Die infolge der immer geringeren Nachfrage für Fernwärme stillgelegten Heizzentralen seien in einem recht guten Zustand, sodass die Stadt eigentlich nur das Geld für ihre Umwandlung für die neue Bestimmung bereitstellen müsse, sagt Scripcaru. Es stellt sich nur die Frage, weshalb der Bürgermeister bisher in dieser Hinsicht nichts unternommen hat. Denn die Gebäude, wie jene in der Goga-Straße (Tractorul-Viertel), Mercur-Straße (Astra-Viertel) oder Jepilor-Straße (Burggrund-Viertel), werden seit Jahren vernachlässigt. Neu ist nur die Pandemie-Realität. An eine neue Bestimmung für die aufgegebenen Zentralen hatte bereits 2018 Vizebürgermeister Costel Mihai gedacht und vorgeschlagen, eine von ihnen in in eine Kindertagesstätte umzuwandeln, für die in Kronstadt nach wie vor ein großer Bedarf herrscht. Flavia Boghiu, zweite auf der USR-PLUS-Wahlliste für den Stadtrat, wirft dem Bürgermeister nun vor, den Vorschlag betreffend ärztlichen Bereitschaftsdienst von ihr und USR einfach übernommen zu haben, um damit im Wahlkampf zu punkten. Scripcaru sei auch inkonsequent, denn eine Heizzentrale sei auf sein Betreiben zum Roten-Kreuz-Sitz bestimmt worden; eine andere diene als Garage und Lagerraum für die Freiwilligen-Dienststelle. Boghiu, die für ihr soziales Engagement schon vor der Corona-Zeit bekannt war, hatte mit der PNL auch bisher ein gespanntes Verhältnis: Die Nationalliberalen warfen ihr vor, über soziale Projekte Schleichwerbung für die USR zu betreiben.
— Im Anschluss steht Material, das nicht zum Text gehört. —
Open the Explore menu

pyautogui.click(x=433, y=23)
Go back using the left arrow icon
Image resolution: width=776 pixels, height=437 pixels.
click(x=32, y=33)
Jenseits dieser Dispute um Wahlpropaganda und „Autorenrechte“ wäre es erfreulich, wenn zumindest einige der unnütz gewordenen Heizzentralen im Interesse der Kronstädter umfunktioniert werden. Dass das erst jetzt vor den Wahlen im Scripcaru-Wahlkampf wieder aufgerollt wird, ärgert die Gegenkandidaten des Bürgermeisters. Den dürfte das wenig stören. Aber wenn es auch vielen anderen Kronstädtern auf die Nerven geht?